I don't know if anyone will come to The Musical for that story, but, if you're a Bendis fan, you'll probably enjoy it. It's the standard story of a lot of fans-turned-pro, and Bendis tells it with a lot of self-awareness and humor. Walko brings a slightly cartoony, caricatured line that adds energy and big facial expressions to pages with lots of captions and dialogue.

The Musical does not provide much background on Turn Off the Dark; Bendis was only involved briefly and inconclusively several years before it actually happened. But it's an amusing "creative people are obsessive weirdoes with quick tempers" story, and the rest of the material in the book is at least loosely and vaguely connected to that story.
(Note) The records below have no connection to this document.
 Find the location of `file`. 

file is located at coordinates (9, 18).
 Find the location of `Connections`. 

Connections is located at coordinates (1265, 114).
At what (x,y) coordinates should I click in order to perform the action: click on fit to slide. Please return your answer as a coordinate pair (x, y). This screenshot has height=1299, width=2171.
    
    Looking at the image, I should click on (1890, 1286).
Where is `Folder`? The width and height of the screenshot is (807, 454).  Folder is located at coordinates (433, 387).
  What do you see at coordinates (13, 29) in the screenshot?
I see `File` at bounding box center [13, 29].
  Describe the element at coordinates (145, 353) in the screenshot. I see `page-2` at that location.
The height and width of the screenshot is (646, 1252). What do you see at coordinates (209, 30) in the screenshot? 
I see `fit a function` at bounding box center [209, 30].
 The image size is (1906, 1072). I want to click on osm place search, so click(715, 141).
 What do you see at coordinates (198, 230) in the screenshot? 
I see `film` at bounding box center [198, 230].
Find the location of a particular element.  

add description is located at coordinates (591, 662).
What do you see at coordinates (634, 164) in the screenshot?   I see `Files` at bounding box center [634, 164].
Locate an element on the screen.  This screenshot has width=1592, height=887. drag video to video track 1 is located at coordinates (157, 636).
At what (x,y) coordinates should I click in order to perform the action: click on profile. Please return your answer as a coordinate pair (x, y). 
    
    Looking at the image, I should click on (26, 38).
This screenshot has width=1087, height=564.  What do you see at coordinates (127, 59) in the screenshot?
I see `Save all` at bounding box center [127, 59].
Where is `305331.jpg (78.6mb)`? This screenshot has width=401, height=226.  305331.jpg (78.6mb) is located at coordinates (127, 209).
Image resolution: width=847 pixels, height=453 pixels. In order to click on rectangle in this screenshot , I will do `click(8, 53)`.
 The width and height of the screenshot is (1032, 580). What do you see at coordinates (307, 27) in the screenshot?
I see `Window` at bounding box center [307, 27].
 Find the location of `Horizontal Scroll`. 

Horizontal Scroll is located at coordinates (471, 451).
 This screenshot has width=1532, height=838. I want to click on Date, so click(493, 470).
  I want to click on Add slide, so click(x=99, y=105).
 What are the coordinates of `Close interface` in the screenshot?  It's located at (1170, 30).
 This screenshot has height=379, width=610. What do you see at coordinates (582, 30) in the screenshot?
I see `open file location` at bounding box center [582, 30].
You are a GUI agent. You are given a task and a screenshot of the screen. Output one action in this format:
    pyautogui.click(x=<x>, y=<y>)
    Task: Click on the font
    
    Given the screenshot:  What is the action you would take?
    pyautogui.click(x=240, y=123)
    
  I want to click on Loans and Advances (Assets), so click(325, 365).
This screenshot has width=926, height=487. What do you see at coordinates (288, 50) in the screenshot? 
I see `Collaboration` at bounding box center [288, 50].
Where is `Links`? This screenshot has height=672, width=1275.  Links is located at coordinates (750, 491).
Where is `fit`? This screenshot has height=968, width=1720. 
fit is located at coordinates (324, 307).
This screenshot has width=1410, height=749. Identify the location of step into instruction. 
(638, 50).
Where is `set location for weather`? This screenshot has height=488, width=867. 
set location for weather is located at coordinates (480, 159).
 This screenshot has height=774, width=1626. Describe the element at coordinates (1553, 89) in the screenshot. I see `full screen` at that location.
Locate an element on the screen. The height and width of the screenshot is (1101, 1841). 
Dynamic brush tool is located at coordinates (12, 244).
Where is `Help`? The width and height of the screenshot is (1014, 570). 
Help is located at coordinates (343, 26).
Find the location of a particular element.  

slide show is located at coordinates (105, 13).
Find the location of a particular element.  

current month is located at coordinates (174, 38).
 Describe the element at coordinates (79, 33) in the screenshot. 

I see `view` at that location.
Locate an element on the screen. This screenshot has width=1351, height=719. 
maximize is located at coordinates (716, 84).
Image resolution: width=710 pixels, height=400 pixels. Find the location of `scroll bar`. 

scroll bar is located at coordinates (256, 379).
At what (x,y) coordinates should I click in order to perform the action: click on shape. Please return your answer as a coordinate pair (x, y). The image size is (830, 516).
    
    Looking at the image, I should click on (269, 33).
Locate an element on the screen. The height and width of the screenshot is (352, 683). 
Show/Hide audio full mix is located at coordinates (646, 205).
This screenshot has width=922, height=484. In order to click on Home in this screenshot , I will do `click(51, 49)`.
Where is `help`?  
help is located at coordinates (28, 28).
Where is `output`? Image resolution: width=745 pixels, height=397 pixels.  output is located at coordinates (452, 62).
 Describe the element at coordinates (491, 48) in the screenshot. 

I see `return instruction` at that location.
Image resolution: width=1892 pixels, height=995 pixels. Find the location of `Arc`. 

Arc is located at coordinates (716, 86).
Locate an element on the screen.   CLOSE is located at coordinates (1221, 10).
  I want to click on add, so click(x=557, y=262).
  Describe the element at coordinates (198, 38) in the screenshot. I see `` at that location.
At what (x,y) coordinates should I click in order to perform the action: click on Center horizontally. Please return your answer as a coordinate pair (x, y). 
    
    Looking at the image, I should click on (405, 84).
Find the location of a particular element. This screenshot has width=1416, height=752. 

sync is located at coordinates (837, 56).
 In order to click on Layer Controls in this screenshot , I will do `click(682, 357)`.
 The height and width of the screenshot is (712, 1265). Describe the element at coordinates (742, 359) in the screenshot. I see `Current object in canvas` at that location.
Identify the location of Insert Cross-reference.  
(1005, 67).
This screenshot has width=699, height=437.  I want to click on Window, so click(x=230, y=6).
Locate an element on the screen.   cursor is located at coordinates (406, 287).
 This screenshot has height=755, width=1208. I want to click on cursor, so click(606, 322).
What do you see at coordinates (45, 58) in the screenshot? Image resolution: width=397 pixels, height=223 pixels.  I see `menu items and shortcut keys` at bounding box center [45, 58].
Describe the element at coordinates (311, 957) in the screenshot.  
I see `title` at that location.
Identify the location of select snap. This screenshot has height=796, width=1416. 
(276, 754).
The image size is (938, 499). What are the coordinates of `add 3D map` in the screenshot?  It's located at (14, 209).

[1] I actually saw Turn Off the Dark on Broadway with my two kids. Sadly, I saw it after the retool, when it was just kooky and not full-on insane. I  didn't write about it at the time, and that was fifteen years ago, so all I have are vague memories. It was very technically impressive and full of excellent on-stage talent doing impressive things, but the story was...well, I don't want to say "a confused mess," since that would be insulting, but it wasn't the most clear and understandable thing I've ever seen.